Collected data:

- - - - -

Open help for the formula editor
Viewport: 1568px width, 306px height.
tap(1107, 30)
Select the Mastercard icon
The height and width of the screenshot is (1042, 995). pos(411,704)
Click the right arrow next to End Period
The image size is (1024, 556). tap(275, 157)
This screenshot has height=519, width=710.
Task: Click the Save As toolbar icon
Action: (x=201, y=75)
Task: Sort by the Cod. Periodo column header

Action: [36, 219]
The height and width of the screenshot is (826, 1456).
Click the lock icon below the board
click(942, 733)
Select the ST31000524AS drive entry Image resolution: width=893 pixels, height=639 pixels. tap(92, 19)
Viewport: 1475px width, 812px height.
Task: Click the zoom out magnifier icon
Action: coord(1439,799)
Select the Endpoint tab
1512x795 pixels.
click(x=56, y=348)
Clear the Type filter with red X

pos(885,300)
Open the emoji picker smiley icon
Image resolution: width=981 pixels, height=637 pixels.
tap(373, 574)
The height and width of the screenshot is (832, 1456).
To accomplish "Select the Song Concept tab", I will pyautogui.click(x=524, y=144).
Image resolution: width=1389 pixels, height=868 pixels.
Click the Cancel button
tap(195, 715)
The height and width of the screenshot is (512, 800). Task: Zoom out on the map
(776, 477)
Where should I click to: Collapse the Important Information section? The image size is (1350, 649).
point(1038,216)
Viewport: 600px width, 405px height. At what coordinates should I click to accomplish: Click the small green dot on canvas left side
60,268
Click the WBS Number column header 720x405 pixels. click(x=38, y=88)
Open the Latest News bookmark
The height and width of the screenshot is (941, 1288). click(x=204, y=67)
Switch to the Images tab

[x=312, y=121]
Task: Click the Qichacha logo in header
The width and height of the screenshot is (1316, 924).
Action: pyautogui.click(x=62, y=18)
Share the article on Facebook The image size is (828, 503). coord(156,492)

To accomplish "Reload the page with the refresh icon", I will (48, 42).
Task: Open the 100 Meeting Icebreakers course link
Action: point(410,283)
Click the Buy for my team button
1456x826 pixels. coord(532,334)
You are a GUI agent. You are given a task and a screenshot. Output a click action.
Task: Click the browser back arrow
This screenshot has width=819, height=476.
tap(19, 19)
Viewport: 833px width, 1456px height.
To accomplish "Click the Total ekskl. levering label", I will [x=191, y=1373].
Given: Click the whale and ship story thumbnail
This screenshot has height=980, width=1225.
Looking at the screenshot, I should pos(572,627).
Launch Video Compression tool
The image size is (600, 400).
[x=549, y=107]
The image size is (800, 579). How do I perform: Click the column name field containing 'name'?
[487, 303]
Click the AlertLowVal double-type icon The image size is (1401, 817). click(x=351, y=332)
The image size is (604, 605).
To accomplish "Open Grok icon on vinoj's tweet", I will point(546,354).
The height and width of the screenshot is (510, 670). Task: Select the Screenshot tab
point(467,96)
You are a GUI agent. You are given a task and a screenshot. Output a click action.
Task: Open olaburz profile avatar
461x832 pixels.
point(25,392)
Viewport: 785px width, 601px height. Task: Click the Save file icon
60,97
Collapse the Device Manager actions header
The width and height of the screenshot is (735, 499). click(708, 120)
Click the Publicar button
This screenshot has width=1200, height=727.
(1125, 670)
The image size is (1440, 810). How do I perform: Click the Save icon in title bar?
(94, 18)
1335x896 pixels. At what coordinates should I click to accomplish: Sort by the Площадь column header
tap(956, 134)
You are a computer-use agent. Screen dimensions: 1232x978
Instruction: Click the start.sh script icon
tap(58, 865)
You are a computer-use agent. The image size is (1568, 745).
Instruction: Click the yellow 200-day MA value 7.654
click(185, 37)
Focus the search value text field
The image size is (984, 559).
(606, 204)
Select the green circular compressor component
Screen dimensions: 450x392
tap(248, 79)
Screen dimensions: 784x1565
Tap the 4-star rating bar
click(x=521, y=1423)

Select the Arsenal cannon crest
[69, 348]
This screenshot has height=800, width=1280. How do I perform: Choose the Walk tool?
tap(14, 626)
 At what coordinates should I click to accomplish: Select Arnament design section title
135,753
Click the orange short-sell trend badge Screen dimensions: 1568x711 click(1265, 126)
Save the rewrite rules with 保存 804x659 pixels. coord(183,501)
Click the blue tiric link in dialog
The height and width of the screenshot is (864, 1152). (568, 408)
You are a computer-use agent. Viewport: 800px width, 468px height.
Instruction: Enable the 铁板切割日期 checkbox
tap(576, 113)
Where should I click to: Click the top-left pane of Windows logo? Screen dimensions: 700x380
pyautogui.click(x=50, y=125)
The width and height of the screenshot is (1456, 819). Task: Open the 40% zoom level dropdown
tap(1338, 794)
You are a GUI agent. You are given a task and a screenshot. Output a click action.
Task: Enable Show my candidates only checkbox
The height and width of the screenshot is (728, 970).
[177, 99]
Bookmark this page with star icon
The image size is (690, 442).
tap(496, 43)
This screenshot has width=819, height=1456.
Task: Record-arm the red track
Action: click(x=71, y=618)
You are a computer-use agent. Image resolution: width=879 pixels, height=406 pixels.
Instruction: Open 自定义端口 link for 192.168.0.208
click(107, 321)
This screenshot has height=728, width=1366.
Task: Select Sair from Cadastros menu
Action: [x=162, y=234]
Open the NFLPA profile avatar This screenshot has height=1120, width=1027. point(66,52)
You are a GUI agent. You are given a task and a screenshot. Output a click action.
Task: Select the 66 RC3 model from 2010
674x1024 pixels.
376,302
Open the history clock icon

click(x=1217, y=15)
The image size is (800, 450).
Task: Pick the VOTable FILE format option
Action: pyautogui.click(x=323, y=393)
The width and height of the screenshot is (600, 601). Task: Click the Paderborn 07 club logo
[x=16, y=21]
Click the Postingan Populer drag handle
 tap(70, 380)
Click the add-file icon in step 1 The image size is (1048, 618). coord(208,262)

- - - - -

__EXERCISE PROMPT__
Working from the records above, write out verbatim only the lines from the line containing "The height and width of the screenshot is (832, 1456)." through the line containing "Viewport: 833px width, 1456px height.".

__PROBLEM SOLUTION__
The height and width of the screenshot is (832, 1456).
To accomplish "Select the Song Concept tab", I will pyautogui.click(x=524, y=144).
Image resolution: width=1389 pixels, height=868 pixels.
Click the Cancel button
tap(195, 715)
The height and width of the screenshot is (512, 800). Task: Zoom out on the map
(776, 477)
Where should I click to: Collapse the Important Information section? The image size is (1350, 649).
point(1038,216)
Viewport: 600px width, 405px height. At what coordinates should I click to accomplish: Click the small green dot on canvas left side
60,268
Click the WBS Number column header 720x405 pixels. click(x=38, y=88)
Open the Latest News bookmark
The height and width of the screenshot is (941, 1288). click(x=204, y=67)
Switch to the Images tab

[x=312, y=121]
Task: Click the Qichacha logo in header
The width and height of the screenshot is (1316, 924).
Action: pyautogui.click(x=62, y=18)
Share the article on Facebook The image size is (828, 503). coord(156,492)

To accomplish "Reload the page with the refresh icon", I will (48, 42).
Task: Open the 100 Meeting Icebreakers course link
Action: point(410,283)
Click the Buy for my team button
1456x826 pixels. coord(532,334)
You are a GUI agent. You are given a task and a screenshot. Output a click action.
Task: Click the browser back arrow
This screenshot has width=819, height=476.
tap(19, 19)
Viewport: 833px width, 1456px height.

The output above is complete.